10/1/2018

The holy work

What are we willing to sacrifice? This is what it means to be in a true conversation about change. If we want to see our politics change, if we want to see changes in our city, if we want to see change in our relationships, all of it, requires the loss of something. We will be sacrificing something that is close to us. William and Susan Bridges talk about how when a change is made, it is the loss we fear, not the change itself. Chances are, that loss is somehow connected to our identity. It’s this that causes us to push back, to resist, to even, actively, work to sabotage real change.

Even when it is us that is making the change, and it’s something we believe in.

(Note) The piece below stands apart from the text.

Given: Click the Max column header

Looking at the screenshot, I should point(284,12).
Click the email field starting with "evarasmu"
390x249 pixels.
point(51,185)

A great example of this is losing weight (something that I’ve got some intimate experience of). We want to do it. In fact, in some cases, we recognize that we need to do it. So we set out with a plan. How often does the plan go awry? Often, yeah? I bet a hell of a lot more diets are abandoned than are completed. I’m not talking about doing something that proves to not work. I’m talking about setting out to something, and then a part of you pushes back…and you end up destroying the plan. I’m betting that some form of this sounds familiar.

This is the thing: we want the outcome/benefits of a change. But we don’t want to do the hard work: to sacrifice the part of us that must change in order to make it happen. To lose the weight, the part of me that is attached to the weight has to die. Easier (much easier) said than done.

We say we want changes. And we often point to all of the people who have to change for it to be so. But the place it will always start is the view we have from a mirror. It all starts there. Every single time.

What are we willing to kill off? What are we willing to sacrifice. This is the holy work.